Poor(ish) little rich girl


She lived in an unfinished Venetian villa that looked like a barge. Everyone assumed Peggy Guggenheim was rich beyond the dreams of avarice, then called her cheap when her legendary generosity didn't meet expectations:
"...Djuna Barnes was one of the people who benefited most (indeed, for much of her life) from Peggy’s generosity—and who grumbled bitterly about her stinginess. From the 1920s on, Peggy sent Barnes a monthly stipend, ceasing only temporarily when Djuna exhausted her patience or when Peggy felt it would be more helpful for Barnes to try and survive on her own. She sent her former teacher, Lucille Kohn, “countless $100s.” She lent Berenice Abbot the money to buy a camera, gave the poet Margaret Anderson five hundred dollars to publish the Little Review (which serialized James Joyce’s Ulysses), raised funds to enable the anarchist Emma Goldman to write her autobiography, paid for Emma’s friend Margaret Fitzgerald to travel to Europe for her health, and sent an annual sum to the indigent widow of Peggy’s lover, John Ferrar Holms. 
"In 1925 Peggy financed the opening of a shop in Paris to showcase the highly original lampshades made by her friend the poet Mina Loy; the store also sold underwear and hosted an exhibition of Laurence’s paintings. Though the boutique on the rue du Colisée failed, it represented Peggy’s first attempt to exhibit and sell art. 

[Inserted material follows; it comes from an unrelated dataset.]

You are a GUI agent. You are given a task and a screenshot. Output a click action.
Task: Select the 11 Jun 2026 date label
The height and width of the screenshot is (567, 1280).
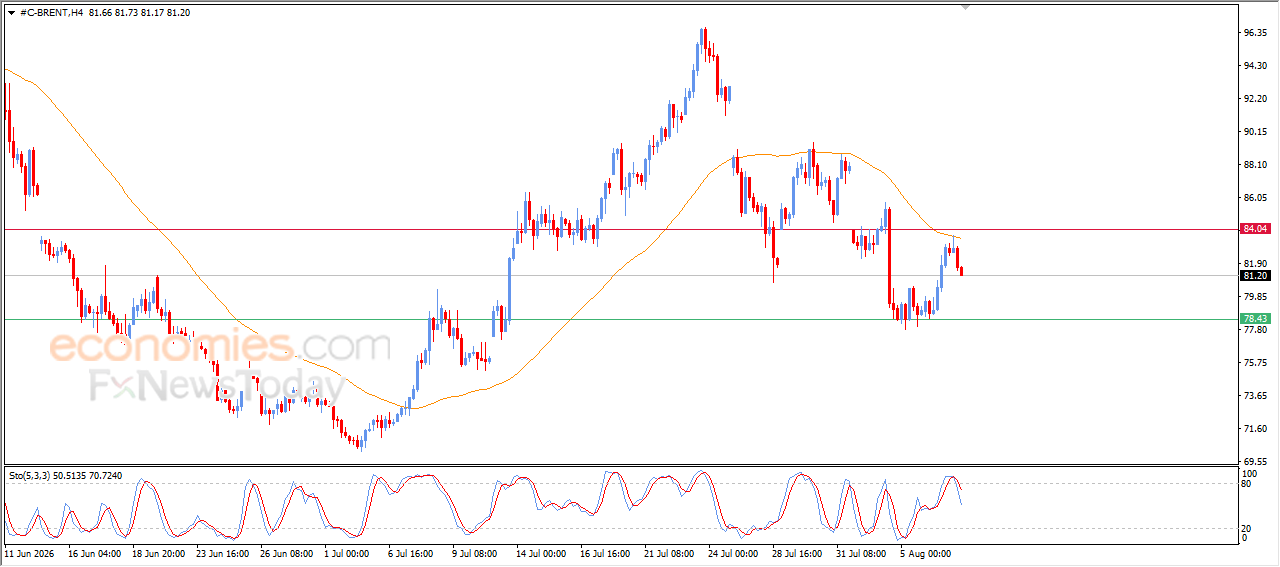(x=29, y=552)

"During the German occupation, Peggy donated enough money to get André Breton and his family out of France, and she supported Max Ernst long after they arrived in the United States. Years after their divorce, she continued sending an allowance to Laurence Vail, and when Robert McAlmon, a friend from her Paris days, fell ill with tuberculosis, she wrote him a monthly check. These, of course, were direct contributions, given without any expectation of repayment or compensation. An even greater fraction of her inheritance was spent supporting painters and sculptors by buying their work. 
"Yet everyone seemed to have a story about her pennypinching, her awkward (but not unreasonable) insistence on adding up the checks that arrived at the end of the meals to which she treated her friends. Early in her friendship with Djuna Barnes, she made the writer the odd gift of some old, much darned lingerie, a present that Barnes found insulting but which she nonetheless wore when she wrote..."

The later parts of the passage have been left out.